Raw data>

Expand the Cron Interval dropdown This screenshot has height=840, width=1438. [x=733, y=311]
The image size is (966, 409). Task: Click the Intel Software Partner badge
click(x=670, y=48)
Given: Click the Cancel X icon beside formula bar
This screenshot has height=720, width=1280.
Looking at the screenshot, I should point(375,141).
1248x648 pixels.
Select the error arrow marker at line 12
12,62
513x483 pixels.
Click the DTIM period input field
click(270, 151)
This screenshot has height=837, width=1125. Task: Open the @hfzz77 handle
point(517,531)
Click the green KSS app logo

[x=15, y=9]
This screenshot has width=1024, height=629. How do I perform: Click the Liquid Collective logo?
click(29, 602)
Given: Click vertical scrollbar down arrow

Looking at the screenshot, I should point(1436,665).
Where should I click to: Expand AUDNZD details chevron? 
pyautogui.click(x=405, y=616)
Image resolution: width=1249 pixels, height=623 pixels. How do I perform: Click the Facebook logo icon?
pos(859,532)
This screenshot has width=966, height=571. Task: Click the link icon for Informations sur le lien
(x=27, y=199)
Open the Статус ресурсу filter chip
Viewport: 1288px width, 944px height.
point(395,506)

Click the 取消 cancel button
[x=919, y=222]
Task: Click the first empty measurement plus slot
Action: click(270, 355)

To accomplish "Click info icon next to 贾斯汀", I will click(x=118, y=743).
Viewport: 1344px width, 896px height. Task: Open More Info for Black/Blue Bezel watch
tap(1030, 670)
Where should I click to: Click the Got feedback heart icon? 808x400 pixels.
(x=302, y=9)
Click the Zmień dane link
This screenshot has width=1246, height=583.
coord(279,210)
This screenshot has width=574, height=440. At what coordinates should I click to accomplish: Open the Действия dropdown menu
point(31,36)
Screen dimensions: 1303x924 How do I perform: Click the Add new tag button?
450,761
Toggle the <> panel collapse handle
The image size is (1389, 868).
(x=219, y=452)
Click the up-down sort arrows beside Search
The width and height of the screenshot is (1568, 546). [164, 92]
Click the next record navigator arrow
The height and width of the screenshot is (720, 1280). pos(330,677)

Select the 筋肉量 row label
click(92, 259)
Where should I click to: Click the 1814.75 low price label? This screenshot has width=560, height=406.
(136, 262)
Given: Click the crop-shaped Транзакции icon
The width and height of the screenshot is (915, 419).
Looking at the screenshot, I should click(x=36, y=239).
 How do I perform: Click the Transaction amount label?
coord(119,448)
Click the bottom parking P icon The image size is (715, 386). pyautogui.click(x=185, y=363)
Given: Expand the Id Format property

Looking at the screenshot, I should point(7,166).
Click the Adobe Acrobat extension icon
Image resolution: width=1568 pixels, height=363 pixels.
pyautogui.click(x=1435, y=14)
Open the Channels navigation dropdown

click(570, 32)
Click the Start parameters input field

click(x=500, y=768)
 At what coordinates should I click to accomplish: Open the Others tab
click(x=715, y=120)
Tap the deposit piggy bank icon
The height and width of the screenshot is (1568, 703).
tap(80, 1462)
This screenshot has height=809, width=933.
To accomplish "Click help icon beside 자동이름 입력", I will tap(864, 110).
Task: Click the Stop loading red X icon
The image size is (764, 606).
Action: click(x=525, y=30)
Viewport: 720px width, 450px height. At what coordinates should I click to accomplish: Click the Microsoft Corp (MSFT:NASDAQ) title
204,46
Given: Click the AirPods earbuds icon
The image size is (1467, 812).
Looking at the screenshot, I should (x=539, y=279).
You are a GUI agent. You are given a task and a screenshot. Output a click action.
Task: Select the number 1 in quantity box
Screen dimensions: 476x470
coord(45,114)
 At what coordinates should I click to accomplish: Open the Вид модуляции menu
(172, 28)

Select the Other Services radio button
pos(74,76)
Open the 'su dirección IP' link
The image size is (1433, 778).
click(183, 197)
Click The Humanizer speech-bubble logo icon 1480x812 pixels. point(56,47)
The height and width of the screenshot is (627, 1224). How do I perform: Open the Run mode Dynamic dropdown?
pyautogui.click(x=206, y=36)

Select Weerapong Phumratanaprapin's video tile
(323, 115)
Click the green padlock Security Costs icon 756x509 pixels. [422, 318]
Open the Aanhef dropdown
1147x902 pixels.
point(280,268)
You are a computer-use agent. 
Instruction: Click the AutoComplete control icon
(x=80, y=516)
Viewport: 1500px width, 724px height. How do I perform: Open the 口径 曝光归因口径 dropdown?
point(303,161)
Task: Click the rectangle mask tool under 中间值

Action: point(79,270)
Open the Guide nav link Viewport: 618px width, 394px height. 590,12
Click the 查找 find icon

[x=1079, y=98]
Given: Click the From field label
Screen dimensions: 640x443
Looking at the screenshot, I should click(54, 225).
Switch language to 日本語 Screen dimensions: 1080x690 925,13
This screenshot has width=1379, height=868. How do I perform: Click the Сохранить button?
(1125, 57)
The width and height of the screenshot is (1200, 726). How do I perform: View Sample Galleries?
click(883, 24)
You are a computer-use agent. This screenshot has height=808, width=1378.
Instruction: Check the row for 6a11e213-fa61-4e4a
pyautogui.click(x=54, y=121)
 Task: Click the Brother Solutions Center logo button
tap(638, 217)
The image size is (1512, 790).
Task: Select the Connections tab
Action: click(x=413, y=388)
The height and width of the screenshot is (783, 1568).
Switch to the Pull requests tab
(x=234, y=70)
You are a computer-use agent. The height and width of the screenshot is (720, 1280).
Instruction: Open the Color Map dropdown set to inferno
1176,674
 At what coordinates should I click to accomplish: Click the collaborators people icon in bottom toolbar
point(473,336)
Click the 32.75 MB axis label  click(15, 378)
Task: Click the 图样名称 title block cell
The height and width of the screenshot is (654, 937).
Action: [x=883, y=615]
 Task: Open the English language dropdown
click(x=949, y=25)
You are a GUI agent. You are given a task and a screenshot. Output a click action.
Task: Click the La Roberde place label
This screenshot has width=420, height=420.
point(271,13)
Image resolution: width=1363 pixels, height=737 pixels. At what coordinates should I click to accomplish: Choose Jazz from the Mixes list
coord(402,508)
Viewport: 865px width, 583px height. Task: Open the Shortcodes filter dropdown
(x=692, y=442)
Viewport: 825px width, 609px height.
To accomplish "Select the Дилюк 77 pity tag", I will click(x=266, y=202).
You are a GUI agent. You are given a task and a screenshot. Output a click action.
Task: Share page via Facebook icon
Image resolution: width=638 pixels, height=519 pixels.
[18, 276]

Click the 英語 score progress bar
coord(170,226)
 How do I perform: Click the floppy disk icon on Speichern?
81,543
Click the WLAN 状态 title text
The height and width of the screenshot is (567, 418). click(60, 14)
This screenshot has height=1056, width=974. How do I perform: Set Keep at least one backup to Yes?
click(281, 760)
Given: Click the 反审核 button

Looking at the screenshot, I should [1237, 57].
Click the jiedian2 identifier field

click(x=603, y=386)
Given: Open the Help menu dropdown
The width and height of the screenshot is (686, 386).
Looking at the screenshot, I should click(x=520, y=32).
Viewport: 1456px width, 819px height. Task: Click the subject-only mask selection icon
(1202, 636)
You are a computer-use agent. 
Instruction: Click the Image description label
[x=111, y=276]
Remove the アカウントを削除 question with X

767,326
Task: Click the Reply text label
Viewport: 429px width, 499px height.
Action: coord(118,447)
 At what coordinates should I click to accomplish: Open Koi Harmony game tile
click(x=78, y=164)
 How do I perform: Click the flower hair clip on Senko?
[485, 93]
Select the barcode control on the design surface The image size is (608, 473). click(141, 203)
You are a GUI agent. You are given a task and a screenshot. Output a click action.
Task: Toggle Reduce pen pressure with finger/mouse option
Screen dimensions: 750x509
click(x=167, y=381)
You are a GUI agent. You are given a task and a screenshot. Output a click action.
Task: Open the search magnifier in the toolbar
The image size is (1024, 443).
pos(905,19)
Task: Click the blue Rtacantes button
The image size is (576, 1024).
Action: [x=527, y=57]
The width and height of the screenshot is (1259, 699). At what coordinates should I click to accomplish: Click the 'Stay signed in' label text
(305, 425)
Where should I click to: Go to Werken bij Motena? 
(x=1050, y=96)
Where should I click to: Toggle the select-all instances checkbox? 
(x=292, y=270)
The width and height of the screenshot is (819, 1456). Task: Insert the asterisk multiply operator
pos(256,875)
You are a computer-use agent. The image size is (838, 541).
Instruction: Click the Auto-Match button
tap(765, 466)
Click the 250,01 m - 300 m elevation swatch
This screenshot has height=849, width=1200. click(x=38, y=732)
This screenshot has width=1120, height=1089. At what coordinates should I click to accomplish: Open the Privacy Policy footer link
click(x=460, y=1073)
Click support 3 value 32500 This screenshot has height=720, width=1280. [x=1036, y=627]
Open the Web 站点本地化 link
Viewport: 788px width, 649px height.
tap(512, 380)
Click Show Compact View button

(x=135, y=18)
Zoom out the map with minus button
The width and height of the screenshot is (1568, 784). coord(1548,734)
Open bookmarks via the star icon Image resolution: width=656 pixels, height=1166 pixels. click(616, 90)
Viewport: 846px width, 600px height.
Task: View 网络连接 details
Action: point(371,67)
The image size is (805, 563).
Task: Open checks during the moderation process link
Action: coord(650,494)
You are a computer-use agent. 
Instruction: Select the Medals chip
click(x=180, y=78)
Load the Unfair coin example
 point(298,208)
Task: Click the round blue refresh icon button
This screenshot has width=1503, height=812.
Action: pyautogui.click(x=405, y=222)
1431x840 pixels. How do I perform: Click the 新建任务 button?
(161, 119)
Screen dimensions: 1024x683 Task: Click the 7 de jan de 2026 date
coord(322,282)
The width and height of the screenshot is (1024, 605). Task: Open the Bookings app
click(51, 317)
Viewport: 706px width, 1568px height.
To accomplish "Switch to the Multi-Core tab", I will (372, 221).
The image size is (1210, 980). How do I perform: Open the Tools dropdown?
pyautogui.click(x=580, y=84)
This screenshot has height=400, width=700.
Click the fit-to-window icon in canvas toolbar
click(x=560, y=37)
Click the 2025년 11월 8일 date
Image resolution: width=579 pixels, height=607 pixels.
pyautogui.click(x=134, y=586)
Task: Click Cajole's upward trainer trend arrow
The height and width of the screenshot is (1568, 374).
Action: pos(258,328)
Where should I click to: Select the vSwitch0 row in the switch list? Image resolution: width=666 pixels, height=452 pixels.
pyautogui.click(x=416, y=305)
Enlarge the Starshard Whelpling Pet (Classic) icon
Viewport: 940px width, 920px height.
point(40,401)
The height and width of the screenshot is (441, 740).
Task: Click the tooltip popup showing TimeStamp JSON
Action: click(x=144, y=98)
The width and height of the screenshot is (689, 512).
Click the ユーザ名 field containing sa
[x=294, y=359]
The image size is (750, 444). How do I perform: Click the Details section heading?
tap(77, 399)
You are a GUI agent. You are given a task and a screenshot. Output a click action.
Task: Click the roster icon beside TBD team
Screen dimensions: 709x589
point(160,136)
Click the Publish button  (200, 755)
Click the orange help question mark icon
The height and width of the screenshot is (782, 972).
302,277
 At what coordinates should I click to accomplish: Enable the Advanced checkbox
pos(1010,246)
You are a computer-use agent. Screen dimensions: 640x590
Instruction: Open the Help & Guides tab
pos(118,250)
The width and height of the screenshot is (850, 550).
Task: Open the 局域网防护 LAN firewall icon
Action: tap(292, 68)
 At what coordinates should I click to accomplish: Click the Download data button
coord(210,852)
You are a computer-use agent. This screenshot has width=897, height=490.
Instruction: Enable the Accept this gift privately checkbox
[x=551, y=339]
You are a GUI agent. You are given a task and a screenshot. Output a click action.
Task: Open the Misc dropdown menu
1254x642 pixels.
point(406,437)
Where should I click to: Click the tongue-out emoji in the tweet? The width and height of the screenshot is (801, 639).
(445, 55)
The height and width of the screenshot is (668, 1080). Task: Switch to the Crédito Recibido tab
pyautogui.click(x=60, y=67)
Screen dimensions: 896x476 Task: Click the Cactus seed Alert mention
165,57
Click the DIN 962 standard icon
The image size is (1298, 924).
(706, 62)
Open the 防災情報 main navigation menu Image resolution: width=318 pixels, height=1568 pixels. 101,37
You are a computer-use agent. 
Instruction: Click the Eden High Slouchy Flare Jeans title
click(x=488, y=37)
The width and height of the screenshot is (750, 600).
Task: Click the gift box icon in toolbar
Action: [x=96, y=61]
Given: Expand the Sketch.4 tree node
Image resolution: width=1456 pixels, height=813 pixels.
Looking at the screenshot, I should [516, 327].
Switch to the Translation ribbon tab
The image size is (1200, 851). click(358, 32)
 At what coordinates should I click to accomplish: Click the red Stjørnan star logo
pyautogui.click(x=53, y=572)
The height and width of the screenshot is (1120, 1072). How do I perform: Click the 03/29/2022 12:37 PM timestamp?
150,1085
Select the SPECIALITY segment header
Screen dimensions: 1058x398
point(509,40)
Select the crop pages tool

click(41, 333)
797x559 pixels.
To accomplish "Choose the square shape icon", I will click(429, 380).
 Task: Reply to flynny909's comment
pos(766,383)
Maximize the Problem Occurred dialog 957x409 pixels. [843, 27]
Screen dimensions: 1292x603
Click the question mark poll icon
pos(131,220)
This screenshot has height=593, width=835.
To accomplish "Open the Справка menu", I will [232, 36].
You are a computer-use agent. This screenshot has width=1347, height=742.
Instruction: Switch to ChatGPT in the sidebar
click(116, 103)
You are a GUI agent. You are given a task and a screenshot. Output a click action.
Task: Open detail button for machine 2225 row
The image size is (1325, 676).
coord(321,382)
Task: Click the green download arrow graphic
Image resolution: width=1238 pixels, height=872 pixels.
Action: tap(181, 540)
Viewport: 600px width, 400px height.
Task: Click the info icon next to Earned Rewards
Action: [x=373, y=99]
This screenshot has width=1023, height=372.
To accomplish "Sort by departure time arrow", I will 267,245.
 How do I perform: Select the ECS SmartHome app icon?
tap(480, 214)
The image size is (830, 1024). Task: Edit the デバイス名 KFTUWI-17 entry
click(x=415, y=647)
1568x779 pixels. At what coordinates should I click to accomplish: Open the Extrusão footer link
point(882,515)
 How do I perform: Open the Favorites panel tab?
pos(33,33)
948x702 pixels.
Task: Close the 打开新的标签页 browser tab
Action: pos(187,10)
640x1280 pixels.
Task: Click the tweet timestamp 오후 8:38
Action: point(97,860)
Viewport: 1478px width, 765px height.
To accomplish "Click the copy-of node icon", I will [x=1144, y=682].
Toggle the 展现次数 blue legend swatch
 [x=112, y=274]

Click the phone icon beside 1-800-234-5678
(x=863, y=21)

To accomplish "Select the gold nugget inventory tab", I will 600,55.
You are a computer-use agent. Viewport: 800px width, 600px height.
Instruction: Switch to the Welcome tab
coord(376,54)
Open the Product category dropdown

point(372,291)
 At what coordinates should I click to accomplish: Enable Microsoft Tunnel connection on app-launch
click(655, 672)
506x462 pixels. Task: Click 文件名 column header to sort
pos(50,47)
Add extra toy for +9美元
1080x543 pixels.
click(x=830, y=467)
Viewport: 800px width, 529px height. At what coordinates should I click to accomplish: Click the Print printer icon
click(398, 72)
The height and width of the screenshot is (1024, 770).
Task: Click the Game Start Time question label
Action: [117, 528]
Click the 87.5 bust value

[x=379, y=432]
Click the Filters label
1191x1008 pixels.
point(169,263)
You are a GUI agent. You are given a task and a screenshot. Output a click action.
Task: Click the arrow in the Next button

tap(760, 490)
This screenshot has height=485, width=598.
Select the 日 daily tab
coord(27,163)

Exercise prompt> Your task is to set down only the lines that run from the opening of the listing to the line with "Given: Click the Cancel", both ends included, each unchanged.

Exercise solution>
Expand the Cron Interval dropdown This screenshot has height=840, width=1438. [x=733, y=311]
The image size is (966, 409). Task: Click the Intel Software Partner badge
click(x=670, y=48)
Given: Click the Cancel X icon beside formula bar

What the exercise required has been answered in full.